When political historians look back on 2012, they might well conclude that it was one of those years that mark the end of one era and the beginning of another.

Just as we talk about the events before and after the advent of the full-time, professional Legislature in 1966, the passage of Proposition 13 in 1978, or the adoption of legislative term limits in 1990, so 2012 could mark the last gasp of the Republican Party as a political factor, and the solidification of Democratic Party dominance.

Democrats have said for years that if they could just rid themselves of Republican interference in the Legislature, they could restore California's economic and cultural luster. And they achieved that status this year, holding every statewide office, gaining two-thirds supermajorities in the Legislature and seeing the GOP reduced to a shell of its once-potent self.

Republicans are flat-broke while Democratic constituencies, especially public employee unions, demonstrated anew this year that they can raise and spend tens of millions on campaigns. Much of that money was spent to preserve unions' fund-raising prowess and pass a tax increase on the wealthy that long had been their goal.

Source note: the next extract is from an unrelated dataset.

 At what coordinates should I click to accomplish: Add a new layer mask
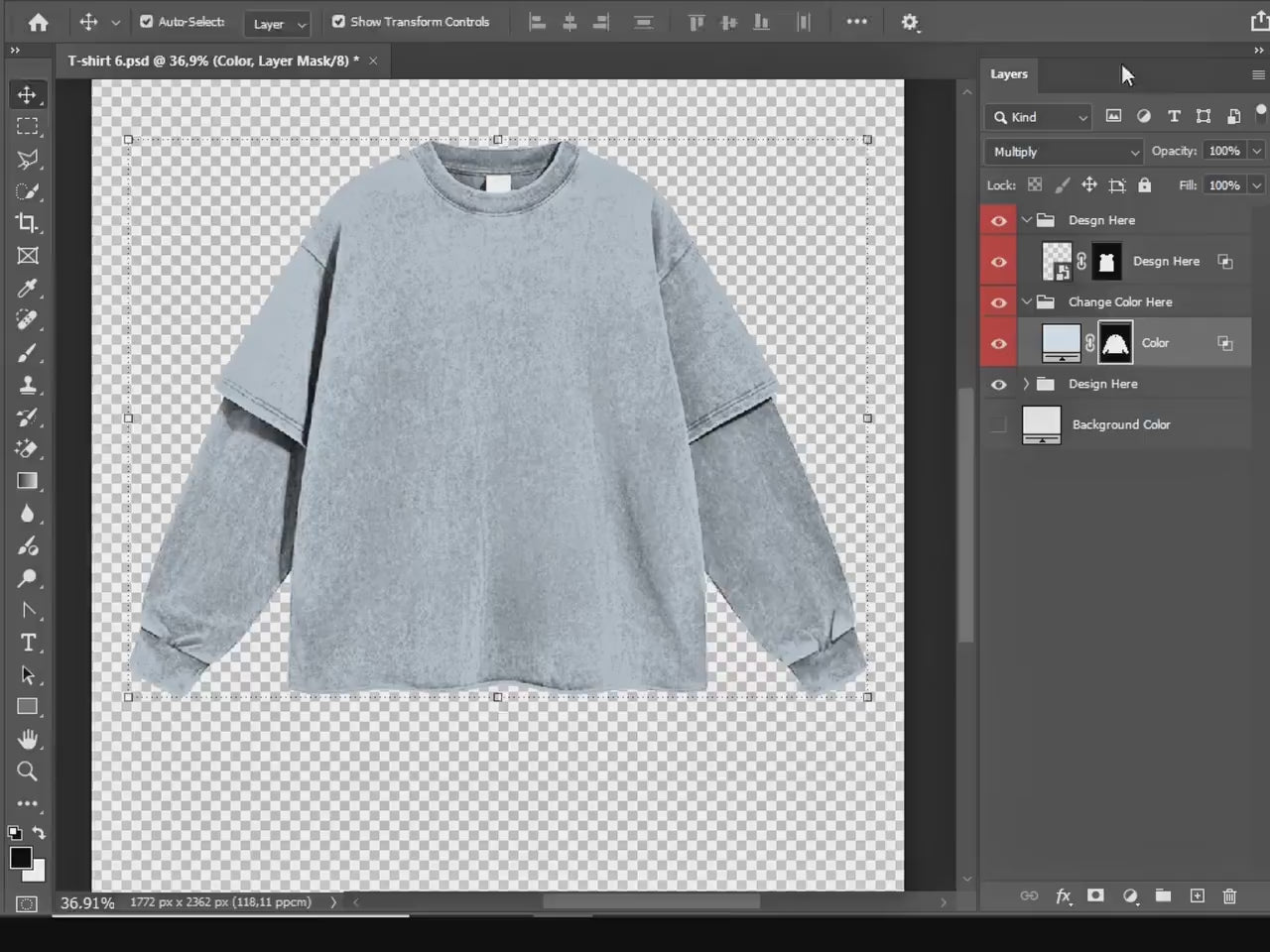[1095, 895]
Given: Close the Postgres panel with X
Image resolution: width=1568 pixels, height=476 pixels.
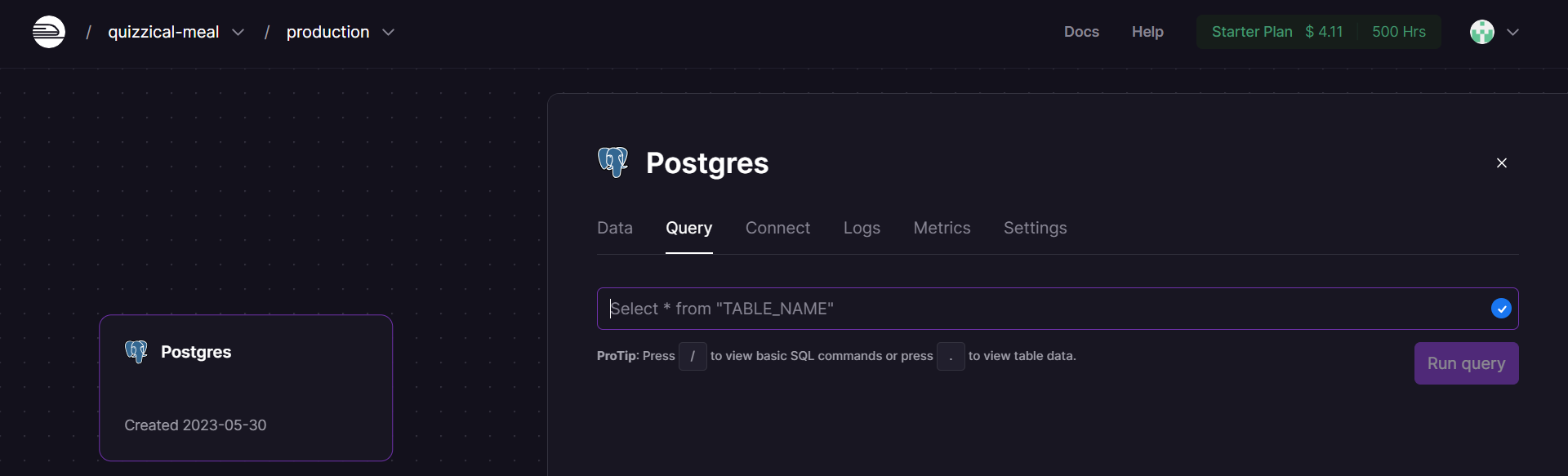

With elections for the governorship and other state offices, as well as for legislative and congressional seats, looming in 2014, Republicans could see their thin legislative and congressional ranks decline even more, and they have absolutely no viable statewide candidates on the horizon. Moreover, there's much internal discord in the state GOP over what to do about its status.

Simply put, the Democrats now own California. Whatever occurs in the political realm in 2013 and beyond -- perhaps decades beyond -- will be on them, and California's political conflicts will no longer be Democrat versus Republican but Democrat versus Democrat.

As we have seen in localities with one-party dominance -- San Francisco by Democrats or Orange County by Republicans -- hegemony tends to breed internal conflict. Dominant parties tend to fragment into factions, which evolve into quasi-parties.

Fragmentation may occur along ethnic lines or may reflect personal rivalries or minute shades of ideology.

Just weeks after Democrats achieved their long-sought supermajorities, the Legislature is already beginning to display similar tendencies and legislative leaders may find it difficult to wield the power they hold on paper.

Whatever happens, this new era will be fascinating to watch.